Often illnesses occurred in the workforces of shady supplier factories that subcontract with brands like Apple and Samsung. While tech giants tout “corporate social responsibility” programs to improve supply-chain labor conditions, Wired reports that health and safety may be sidelined in the pursuit of basic wage-and-hour improvements: “In many cases, companies have merely pushed the problems outward from their own factories to contractors and subcontractors, where compliance is more difficult to enforce.”

Given the growing scale of the problem, the SK Hynix settlement marks a relatively clean first step in redressing occupational illnesses in tech. Jeong ok-Kong, an occupational physician with South Korea-based Supporters for the Health And Rights of People in the Semiconductor Industry, tells The Nation via e-mail that SK Hynix’s compensation framework could “be a good example on how to address this type of problem in a socially-acceptable and responsible way, especially in contrast to what Samsung has done.” For example, the company ensured “social communication and transparency” by including a civil society group on the advisory committee and publicizing the investigation’s results, and “respond[ed] quickly without delaying the solution by repeated denial of the problem.”

The need for corporate transparency is a question of social and workplace democracy. Garrett Brown, a workplace health and safety specialist who previously worked with California’s occupational health agency, says, “The right of workers to know what they’re exposed to…is missing throughout the industry and throughout the supply chains.” Right-to-know laws in the US chemicals and processing industries have led to regulatory breakthroughs and major advocacy campaigns.
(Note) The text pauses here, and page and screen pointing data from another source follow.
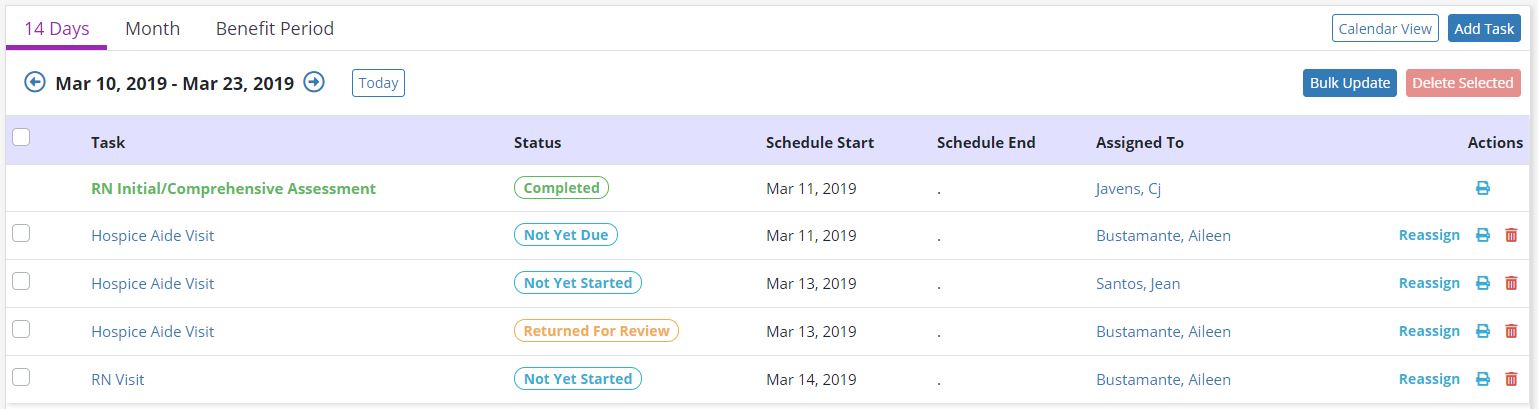Open the Benefit Period tab
This screenshot has height=409, width=1538.
coord(275,29)
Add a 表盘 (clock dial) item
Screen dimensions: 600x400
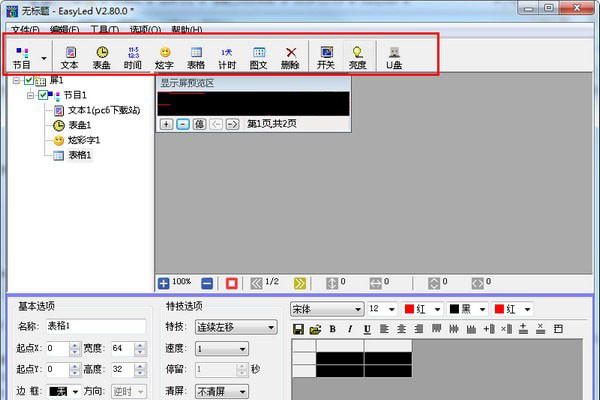pyautogui.click(x=102, y=56)
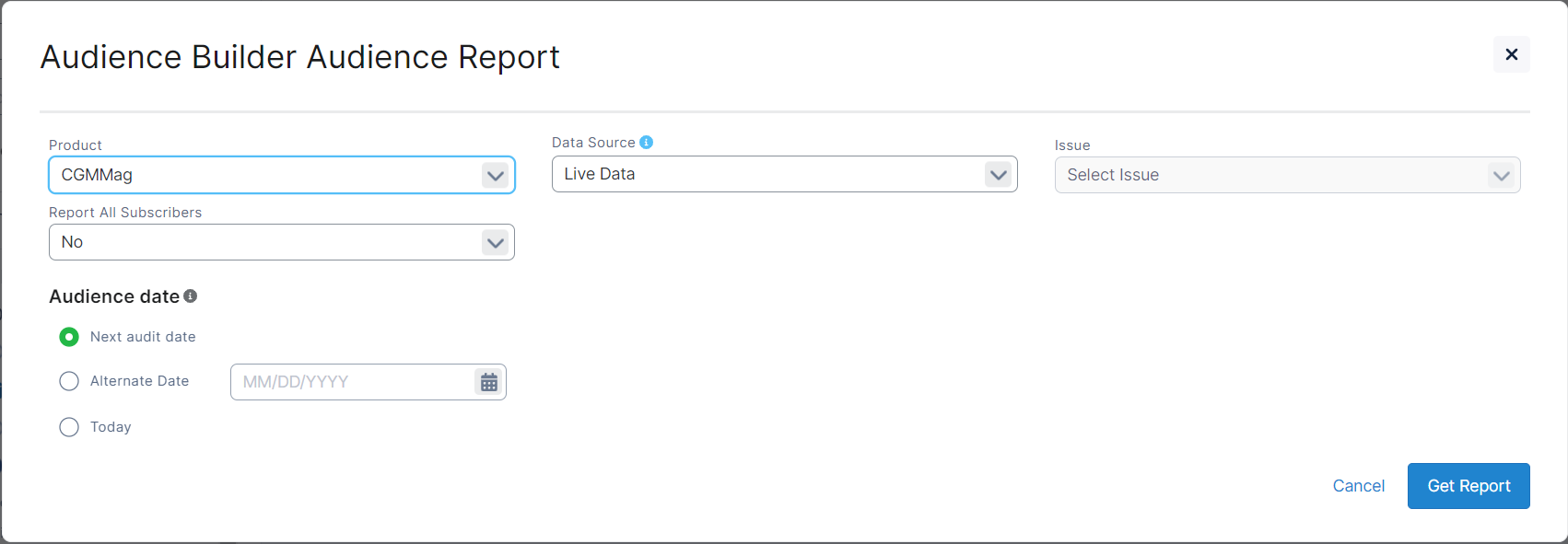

Today, Asian workers—some of whom constitute workforces that rival the population of a small nation—remain in the dark about what they breathe and touch every day at work.

To tech firms, protecting “product integrity” takes priority over protecting human safety: “The production process has never really been designed to protect workers, it’s always been designed to protect the product,” Brown says. Routinely, “workers are exposed to very high levels of toxic chemicals which change all the time, many of which have never been sufficiently studied as to what their effects are in human beings.”

The problem lies in a production system that incentivizes firms to ignore safety concerns to achieve what Brown calls the “Iron Triangle”: ever-higher product value, ever-accelerating production speeds, and ever-cheaper production costs. The most convenient source of such “efficiencies” for employers is naturally squeezing an increasingly exhausted, overstretched workforce.

“So you pay them less, you have unpaid overtime, you pay as little as possible for health and safety compliance or environmental compliance,” Brown says, “and it’s all driven by the sweatshop business model of global supply chains.” But the bodies of workers are only so pliable until their health finally gets spent. And as economic development accelerates, the societies that have tried to prosper from cheap tech manufacturing are now facing a devastating public health debt.

Technology firms pride themselves on defining what’s cool and cutting-edge, but until the workers in high-tech sweatshops get some relief, no amount of Silicon Valley style can gloss over the toxic substance fueling its profits.